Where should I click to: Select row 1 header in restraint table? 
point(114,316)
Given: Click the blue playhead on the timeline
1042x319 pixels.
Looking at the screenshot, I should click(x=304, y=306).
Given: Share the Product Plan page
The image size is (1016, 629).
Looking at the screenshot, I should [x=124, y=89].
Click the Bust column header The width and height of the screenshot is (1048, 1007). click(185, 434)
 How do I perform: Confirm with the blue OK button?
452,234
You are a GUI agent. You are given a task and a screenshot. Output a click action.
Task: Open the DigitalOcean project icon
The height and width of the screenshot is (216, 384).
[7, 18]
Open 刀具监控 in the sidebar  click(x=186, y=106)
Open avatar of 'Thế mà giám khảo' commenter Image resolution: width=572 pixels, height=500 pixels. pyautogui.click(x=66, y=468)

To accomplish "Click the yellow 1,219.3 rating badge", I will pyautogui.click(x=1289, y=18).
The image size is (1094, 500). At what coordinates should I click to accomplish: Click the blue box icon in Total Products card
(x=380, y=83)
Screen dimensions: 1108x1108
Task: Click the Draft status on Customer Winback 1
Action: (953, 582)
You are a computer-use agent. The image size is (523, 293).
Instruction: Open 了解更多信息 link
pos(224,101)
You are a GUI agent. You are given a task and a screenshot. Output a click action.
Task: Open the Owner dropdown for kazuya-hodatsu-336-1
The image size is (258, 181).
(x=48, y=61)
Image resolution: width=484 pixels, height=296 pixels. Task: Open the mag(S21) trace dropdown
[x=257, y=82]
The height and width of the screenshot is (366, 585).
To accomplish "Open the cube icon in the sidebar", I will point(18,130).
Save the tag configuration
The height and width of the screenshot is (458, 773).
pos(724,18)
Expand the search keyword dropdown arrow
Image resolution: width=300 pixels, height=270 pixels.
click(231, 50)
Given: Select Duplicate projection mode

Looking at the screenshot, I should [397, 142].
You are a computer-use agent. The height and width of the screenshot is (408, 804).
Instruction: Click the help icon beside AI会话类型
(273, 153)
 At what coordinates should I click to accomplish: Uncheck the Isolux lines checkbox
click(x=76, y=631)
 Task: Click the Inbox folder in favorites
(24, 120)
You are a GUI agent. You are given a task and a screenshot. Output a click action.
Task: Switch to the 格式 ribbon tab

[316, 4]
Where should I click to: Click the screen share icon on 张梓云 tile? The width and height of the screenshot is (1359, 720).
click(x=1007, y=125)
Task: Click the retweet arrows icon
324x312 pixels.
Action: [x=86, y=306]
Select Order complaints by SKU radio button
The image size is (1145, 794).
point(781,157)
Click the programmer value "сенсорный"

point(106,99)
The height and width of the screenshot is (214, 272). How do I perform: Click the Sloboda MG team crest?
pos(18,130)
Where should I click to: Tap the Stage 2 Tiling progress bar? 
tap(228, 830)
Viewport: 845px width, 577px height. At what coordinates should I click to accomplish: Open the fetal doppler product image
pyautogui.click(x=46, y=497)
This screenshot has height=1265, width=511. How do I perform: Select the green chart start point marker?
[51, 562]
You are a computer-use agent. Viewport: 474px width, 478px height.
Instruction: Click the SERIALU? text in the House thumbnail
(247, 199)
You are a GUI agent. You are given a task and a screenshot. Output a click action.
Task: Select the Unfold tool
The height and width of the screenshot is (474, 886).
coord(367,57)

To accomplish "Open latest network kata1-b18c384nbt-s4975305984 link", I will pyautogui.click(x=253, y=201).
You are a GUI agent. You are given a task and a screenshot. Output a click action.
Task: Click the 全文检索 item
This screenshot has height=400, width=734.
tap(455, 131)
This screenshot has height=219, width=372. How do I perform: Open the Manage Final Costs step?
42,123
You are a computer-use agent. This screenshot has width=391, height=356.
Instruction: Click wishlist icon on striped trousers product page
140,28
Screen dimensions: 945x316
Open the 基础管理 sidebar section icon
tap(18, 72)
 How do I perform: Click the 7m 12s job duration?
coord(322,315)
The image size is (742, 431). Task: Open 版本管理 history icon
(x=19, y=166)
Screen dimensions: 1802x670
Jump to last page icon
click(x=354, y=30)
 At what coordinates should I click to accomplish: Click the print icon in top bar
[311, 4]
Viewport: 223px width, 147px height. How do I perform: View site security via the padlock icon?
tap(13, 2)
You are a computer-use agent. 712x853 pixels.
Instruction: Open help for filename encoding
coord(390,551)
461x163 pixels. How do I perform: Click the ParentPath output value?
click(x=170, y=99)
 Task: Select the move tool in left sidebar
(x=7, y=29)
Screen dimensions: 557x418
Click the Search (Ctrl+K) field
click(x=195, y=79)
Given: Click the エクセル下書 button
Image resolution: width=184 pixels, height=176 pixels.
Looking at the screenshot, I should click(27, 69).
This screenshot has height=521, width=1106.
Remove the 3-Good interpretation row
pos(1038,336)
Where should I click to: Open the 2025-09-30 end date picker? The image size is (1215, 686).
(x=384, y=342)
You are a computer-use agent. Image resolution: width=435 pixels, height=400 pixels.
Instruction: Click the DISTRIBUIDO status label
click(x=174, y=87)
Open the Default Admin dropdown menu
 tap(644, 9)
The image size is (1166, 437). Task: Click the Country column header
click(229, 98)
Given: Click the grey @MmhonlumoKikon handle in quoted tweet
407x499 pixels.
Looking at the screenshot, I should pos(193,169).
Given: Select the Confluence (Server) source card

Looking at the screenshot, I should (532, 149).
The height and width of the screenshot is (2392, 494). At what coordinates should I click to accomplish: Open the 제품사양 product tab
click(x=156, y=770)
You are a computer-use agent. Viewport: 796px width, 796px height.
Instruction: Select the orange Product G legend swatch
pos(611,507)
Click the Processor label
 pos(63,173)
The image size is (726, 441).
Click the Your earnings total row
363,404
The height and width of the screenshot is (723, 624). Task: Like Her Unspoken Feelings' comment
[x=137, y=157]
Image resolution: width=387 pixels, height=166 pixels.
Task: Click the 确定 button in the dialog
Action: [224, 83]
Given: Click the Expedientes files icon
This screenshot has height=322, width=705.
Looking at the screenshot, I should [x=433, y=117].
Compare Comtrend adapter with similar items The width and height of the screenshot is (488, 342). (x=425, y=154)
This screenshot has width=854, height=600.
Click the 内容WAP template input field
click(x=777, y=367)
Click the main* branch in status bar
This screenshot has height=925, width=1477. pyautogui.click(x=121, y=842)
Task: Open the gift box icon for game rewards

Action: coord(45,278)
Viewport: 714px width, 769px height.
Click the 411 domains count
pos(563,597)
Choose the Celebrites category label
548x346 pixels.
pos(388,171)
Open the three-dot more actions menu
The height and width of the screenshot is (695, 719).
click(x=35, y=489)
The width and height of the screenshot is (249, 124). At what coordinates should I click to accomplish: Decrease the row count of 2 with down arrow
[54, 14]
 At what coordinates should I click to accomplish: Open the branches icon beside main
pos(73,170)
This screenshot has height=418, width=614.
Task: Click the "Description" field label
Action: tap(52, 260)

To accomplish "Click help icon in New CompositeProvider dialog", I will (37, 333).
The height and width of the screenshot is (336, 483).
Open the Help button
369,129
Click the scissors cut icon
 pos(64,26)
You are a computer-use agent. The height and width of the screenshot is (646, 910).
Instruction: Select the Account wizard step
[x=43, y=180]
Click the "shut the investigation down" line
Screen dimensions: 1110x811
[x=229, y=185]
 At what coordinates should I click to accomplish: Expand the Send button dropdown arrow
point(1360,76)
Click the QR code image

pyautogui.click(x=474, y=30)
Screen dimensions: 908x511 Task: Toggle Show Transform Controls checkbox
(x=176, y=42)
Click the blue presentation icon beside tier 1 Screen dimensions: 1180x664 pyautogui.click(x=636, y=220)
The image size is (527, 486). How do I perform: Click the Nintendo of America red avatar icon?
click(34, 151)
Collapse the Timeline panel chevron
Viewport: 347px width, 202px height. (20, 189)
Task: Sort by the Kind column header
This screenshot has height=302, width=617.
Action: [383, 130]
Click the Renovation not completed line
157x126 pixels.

────────────────────────────────────────

ACTIVITY:
Taking the lines above, repeat exactly those from the line that contains "Instruction: Select the Account wizard step" through the line that contains "Click the blue presentation", and both of those lines as well. Include nothing else.

ANSWER TO THE EXERCISE:
Instruction: Select the Account wizard step
[x=43, y=180]
Click the "shut the investigation down" line
Screen dimensions: 1110x811
[x=229, y=185]
 At what coordinates should I click to accomplish: Expand the Send button dropdown arrow
point(1360,76)
Click the QR code image

pyautogui.click(x=474, y=30)
Screen dimensions: 908x511 Task: Toggle Show Transform Controls checkbox
(x=176, y=42)
Click the blue presentation icon beside tier 1 Screen dimensions: 1180x664 pyautogui.click(x=636, y=220)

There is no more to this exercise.